Where does the string "dimensions" occur in the records? Copy each line that holds it.

--- Records provided ---

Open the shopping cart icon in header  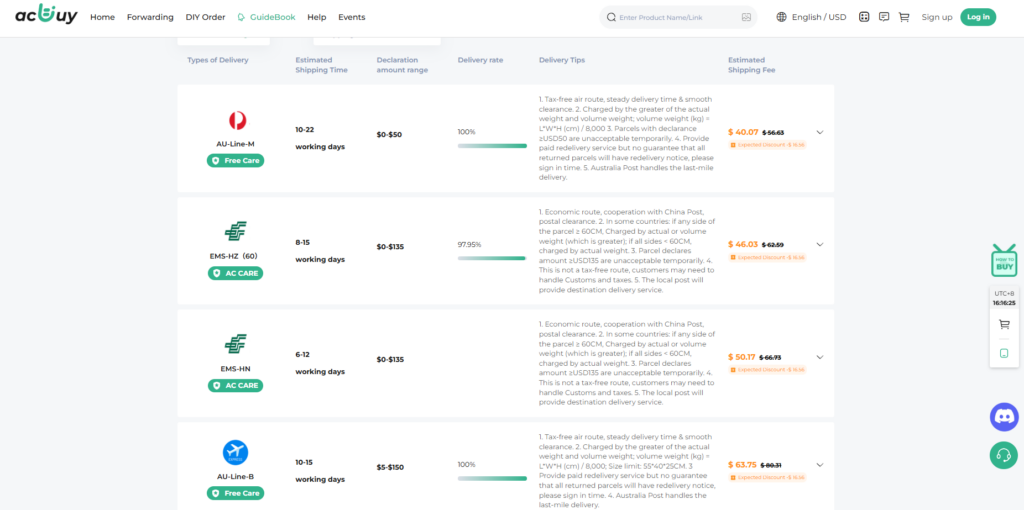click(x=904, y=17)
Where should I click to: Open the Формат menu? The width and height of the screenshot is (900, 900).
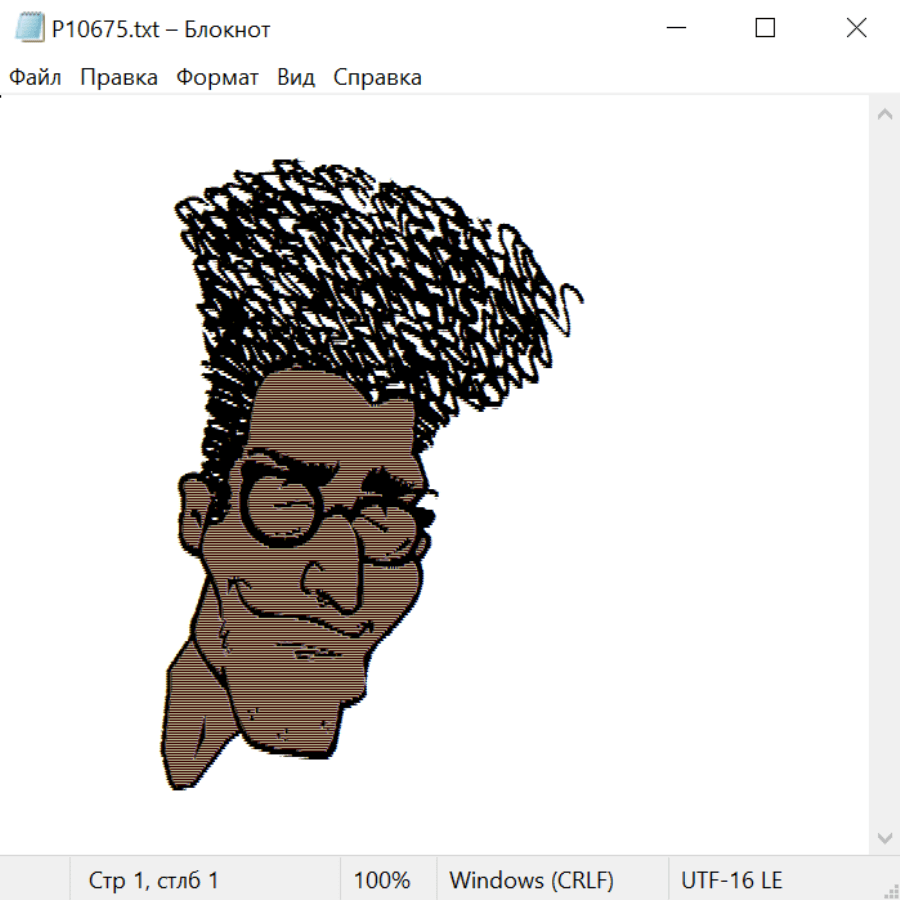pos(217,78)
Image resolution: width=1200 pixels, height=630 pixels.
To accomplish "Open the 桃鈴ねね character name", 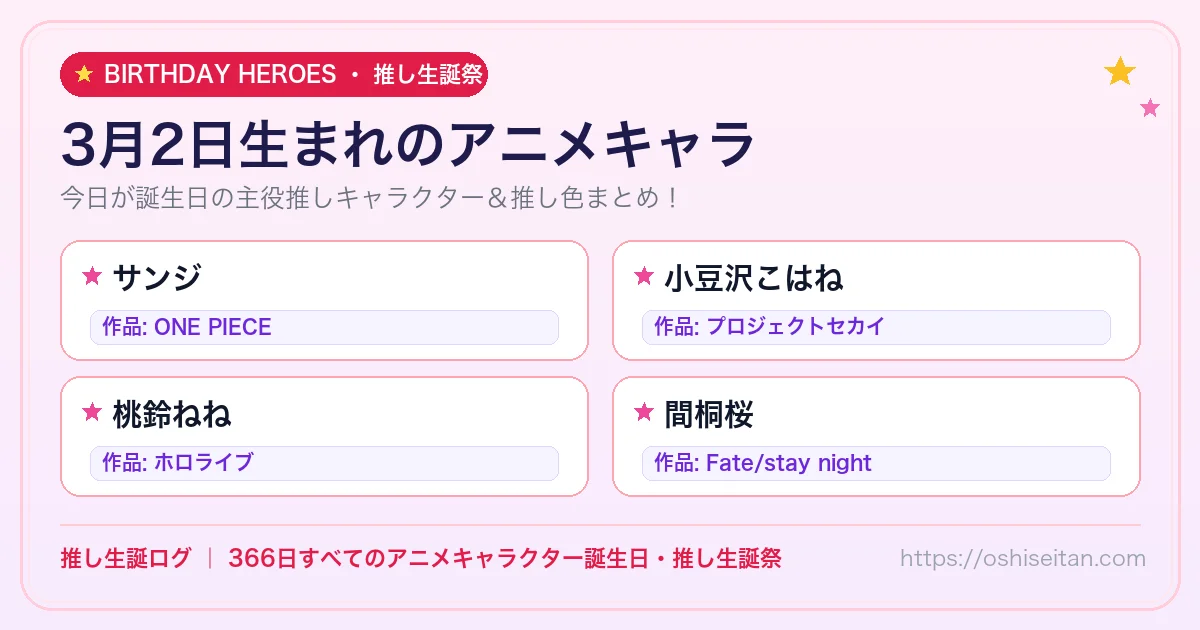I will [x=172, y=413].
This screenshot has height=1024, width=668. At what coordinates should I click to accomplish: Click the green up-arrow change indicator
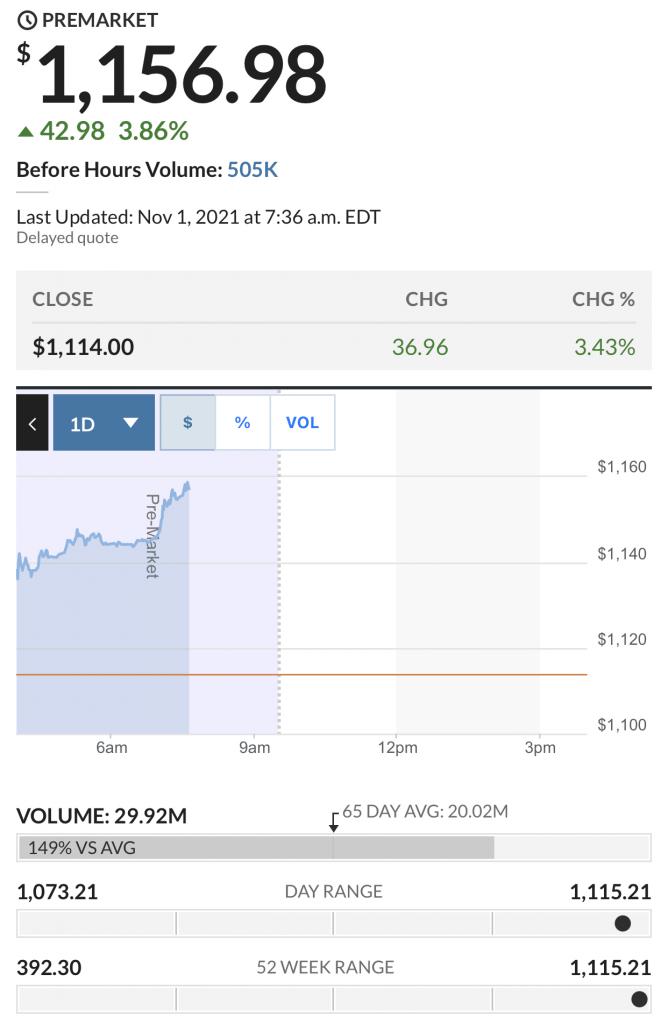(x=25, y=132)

---
--- Records provided ---

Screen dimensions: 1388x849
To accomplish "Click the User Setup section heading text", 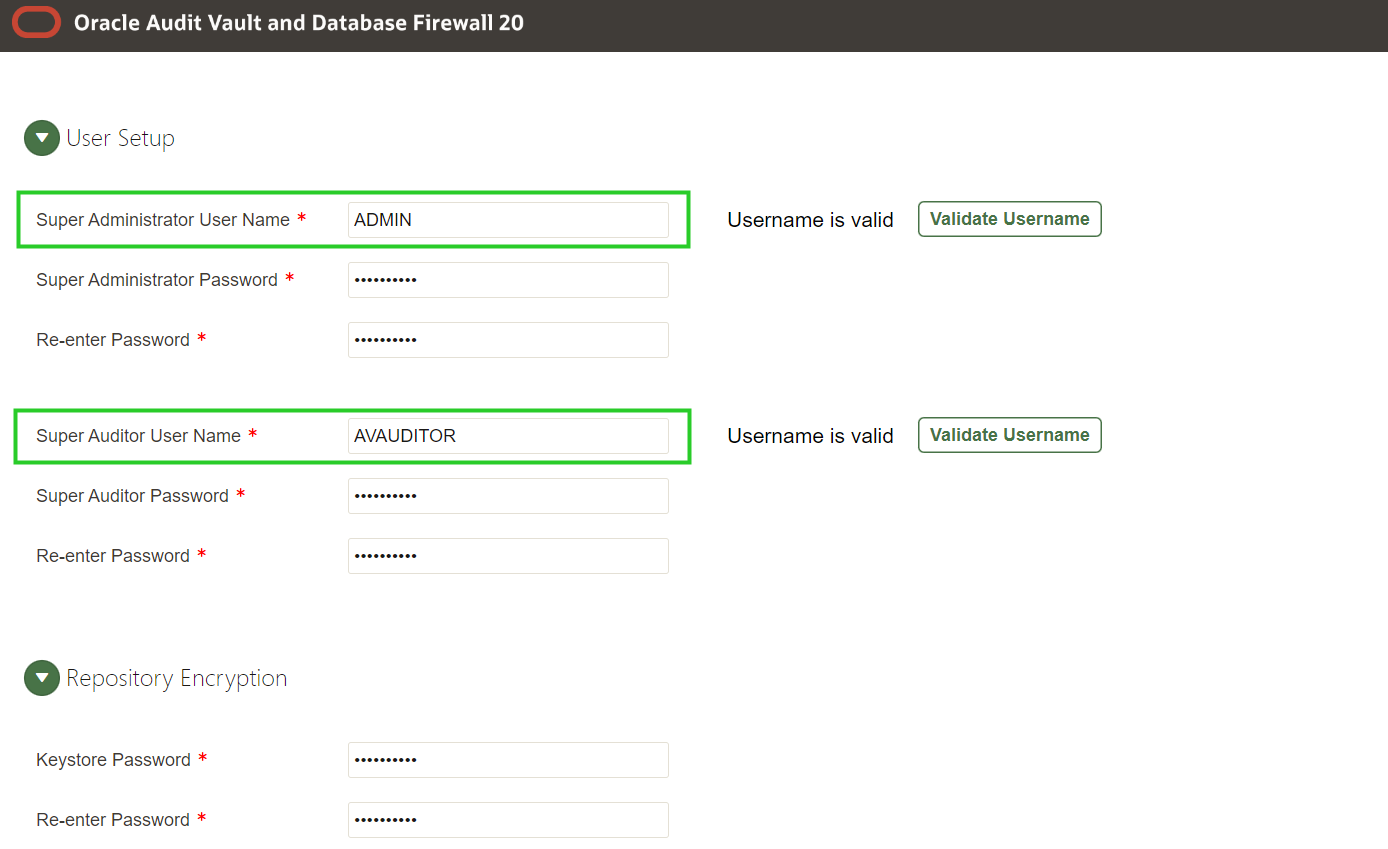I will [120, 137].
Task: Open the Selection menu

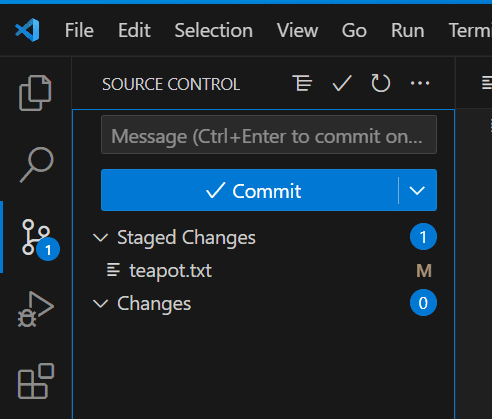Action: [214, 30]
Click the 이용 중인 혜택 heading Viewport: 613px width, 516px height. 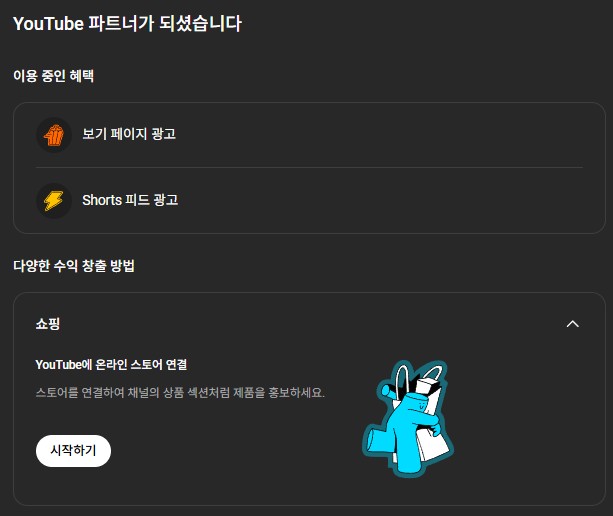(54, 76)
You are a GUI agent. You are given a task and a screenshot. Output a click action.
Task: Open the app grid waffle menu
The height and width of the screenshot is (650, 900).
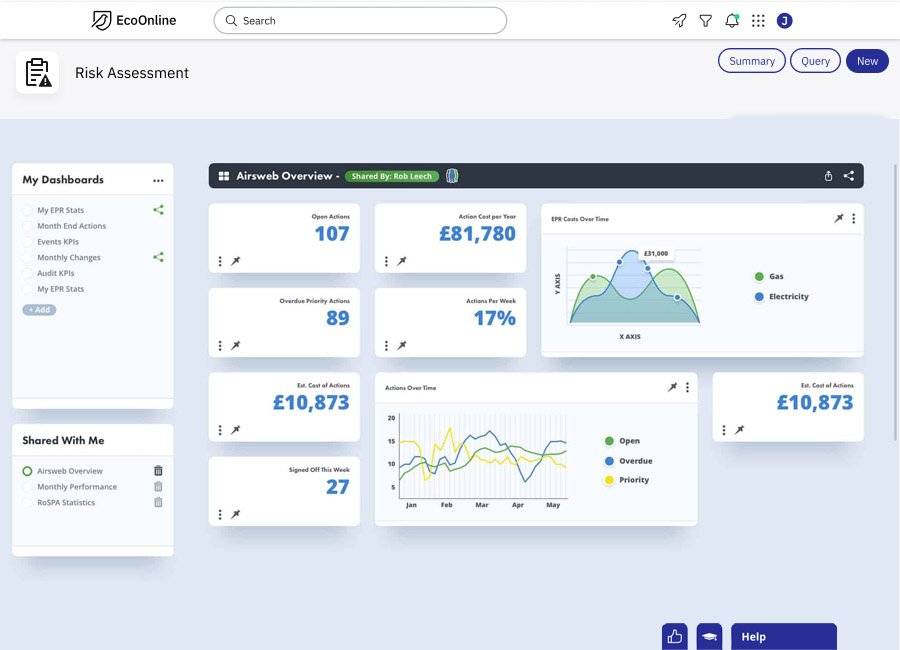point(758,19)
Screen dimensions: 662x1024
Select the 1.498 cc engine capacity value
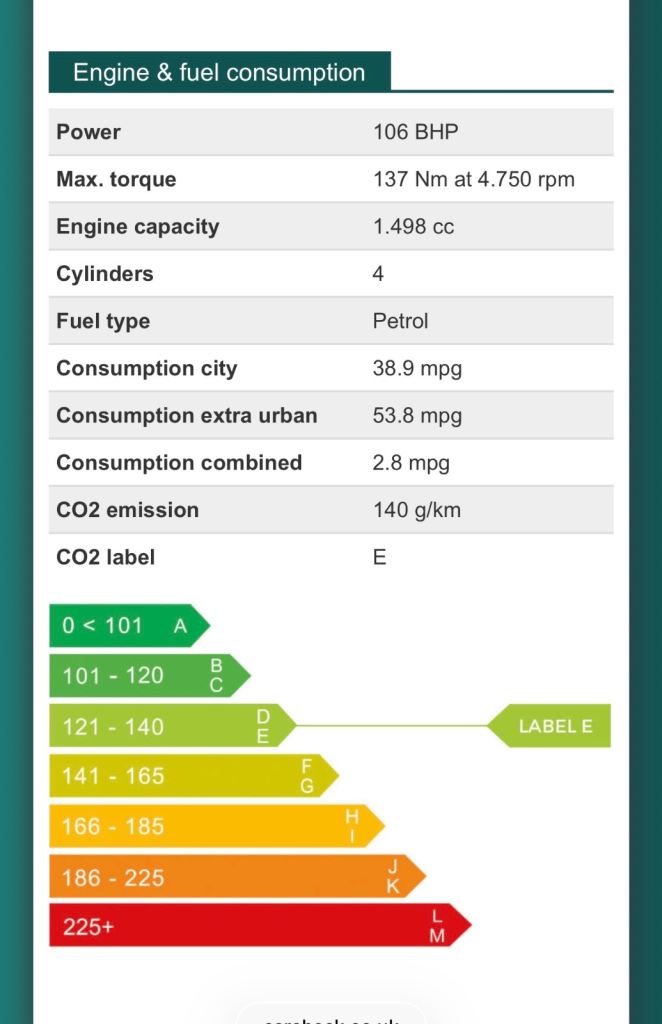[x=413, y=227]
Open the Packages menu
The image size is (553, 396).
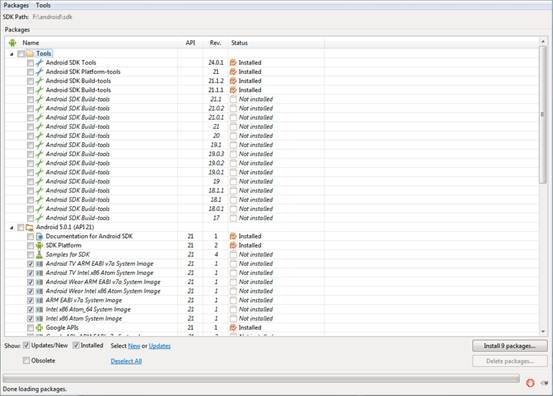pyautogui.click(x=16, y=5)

---

• Output of the task:
Screen dimensions: 1388x849
Screen dimensions: 662x1024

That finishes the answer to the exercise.